Die Flüchtlingspolitik entzweit Deutschland und die EU gleichermaßen. In Deutschland treibt Innenminister Horst Seehofer Kanzlerin Angela Merkel mit einem „Masterplan“ zur Lösung des Problems vor sich her. Er will Asylwerber, die zuvor in einem anderen europäischen Staat gewesen sind, an der Grenze abweisen, ohne auf die Zustimmung des nach den geltenden EU-Regeln zuständigen Staates zu warten. Bundeskanzlerin Angela Merkel zieht dem nationalen Alleingang eine europäische Lösung vor. Sie will Abkommen mit den betroffenen Staaten verhandeln, dafür braucht sie Zeit. Heute tagen beide Parteien, die CDU in Berlin, die CSU in München. Einigen sie sich nicht auf einen Kompromiss, droht die Union von CDU und ihrer bayerischen Schwesterpartei CSU zu zerbrechen und mit ihr die Regierung.

Am Vortag zeichnete sich ab, wie ein Kompromiss aussehen könnte: Angela Merkel bekommt zwei Wochen Zeit, um bis zum EU-Gipfel Ende Juni einen europäischen Konsens in dieser Frage zustande zu bringen. Indessen ordnet Seehofer die Vorbereitung seines Masterplans an, die ohnedies zwei Wochen in Anspruch nehmen würde. So könnten beide ihr Gesicht wahren.

Es droht das Ende der Union und der Regierung

Einigen sich die zerstrittenen Parteien nicht auf einen Kompromiss, zieht Seehofer also seinen Plan gegen den Willen der Kanzlerin durch, müsste sie ihn entlassen. Damit wäre nicht nur die Union gesprengt, sondern auch die Regierungskoalition, die de facto aus drei Parteien besteht, CDU, CSU und SPD.

In dieser angespannten Lage kursierten widersprüchliche Nachrichten über ein Treffen, das Angela Merkel am kommenden Sonntag mit betroffenen Staaten vorbereiten soll. Einen „EU-Sondergipfel“ plane niemand, dementierte die deutsche Bundesregierung vage. „Selbstverständlich ist, dass die Bundesregierung in diesem Zusammenhang Gespräche mit unterschiedlichen Mitgliedsstaaten und der Kommission führt.“ Heute trifft Merkel den italienischen Ministerpräsidenten Giuseppe Conte, morgen Frankreichs Präsident Emanuel Macron.

Die Akzente von Bundeskanzler Sebastian Kurz

Bundeskanzler Sebastian Kurz setzt in diesem Streit eigene Akzente. Am Donnerstag trifft er in Budapest mit den sogenannten Visegrád-Staaten zusammen – dazu gehören Ungarn, die Slowakei, Tschechien und Polen, die alle als Gegner der Flüchtlingspolitik Angela Merkels und der EU gelten. Am Freitag wird EU-Ratspräsident Donald Tusk nach Wien kommen, um mit Kurz über das Thema zu beraten.

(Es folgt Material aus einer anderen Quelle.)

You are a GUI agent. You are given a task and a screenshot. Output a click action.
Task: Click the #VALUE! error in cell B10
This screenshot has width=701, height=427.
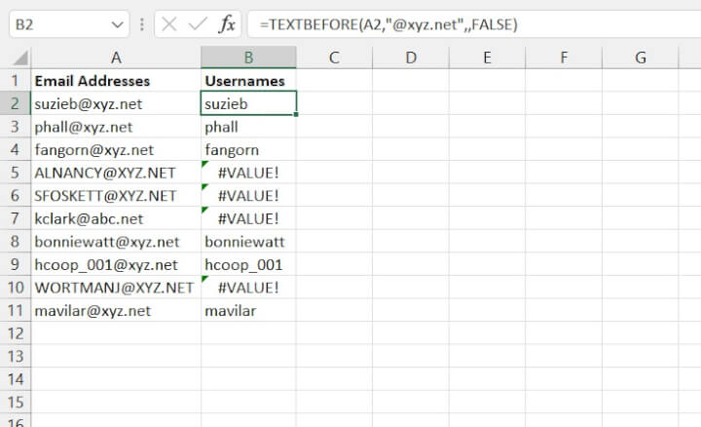pyautogui.click(x=249, y=288)
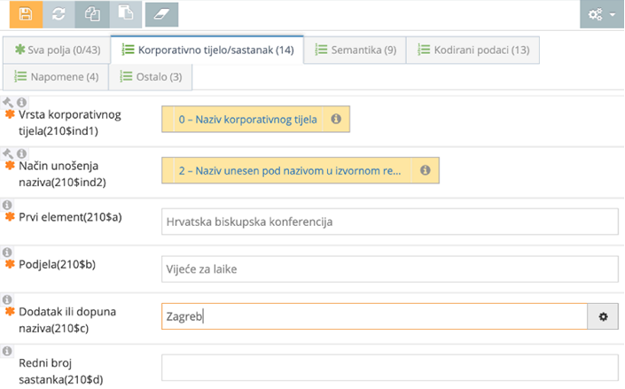Image resolution: width=625 pixels, height=389 pixels.
Task: Click the refresh arrows toolbar icon
Action: [x=58, y=14]
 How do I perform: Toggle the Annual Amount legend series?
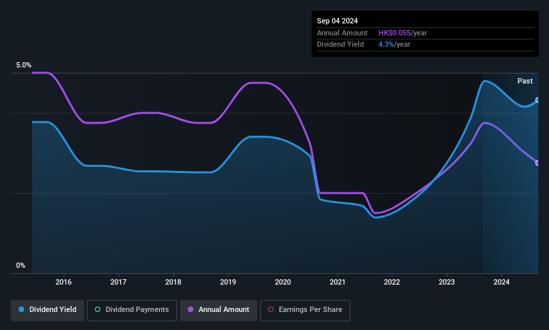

Auch aus Wien ist zu hören, dass am kommenden Sonntag ein Treffen der am meisten von den Folgen des Zustroms von Flüchtlingen betroffenen Länder in Vorbereitung ist. Bei diesen Gesprächen solle es um mehr gehen als die Abweisung von Asylwerbern an der Grenze. Kurz will die Gunst der Stunde nützen, noch vor Beginn des österreichischen Ratsvorsitzes und vor dem EU-Gipfel am 28. und 29. Juni den Druck für eine neue Migrationspolitik zu erhöhen. Frontex, die für den Schutz der Außengrenzen geschaffene Agentur, soll nicht nur personell verstärkt, sondern auch mit einem neuen Mandat ausgestattet werden. Statt wie bisher aus dem Meer gerettete Menschen nach Europa zu bringen, soll Frontex sie zurück an die Ufer Nordafrikas bringen dürfen.

Dass am Mittwoch die österreichische Bundesregierung gemeinsam mit der bayerischen Landesregierung in Linz tagt, ist gewiss ebenso wenig Zufall wie der gleichzeitige Besuch von Vizekanzler Heinz-Christian Strache und Innenminister Herbert Kickl bei Italiens Innenminister Matteo Salvini. Als wäre das nicht genug, tagt am Dienstag auch noch die Europol-Taskforce mit den Westbalkanstaaten zum Thema „Balkanroute“.